Materials provided
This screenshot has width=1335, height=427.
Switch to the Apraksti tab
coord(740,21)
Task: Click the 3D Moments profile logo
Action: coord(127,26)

Task to complete
Extract every line of the listing above and reproduce each one word for word, in its original order.

Result of this task
This screenshot has width=1335, height=427.
Switch to the Apraksti tab
coord(740,21)
Task: Click the 3D Moments profile logo
Action: coord(127,26)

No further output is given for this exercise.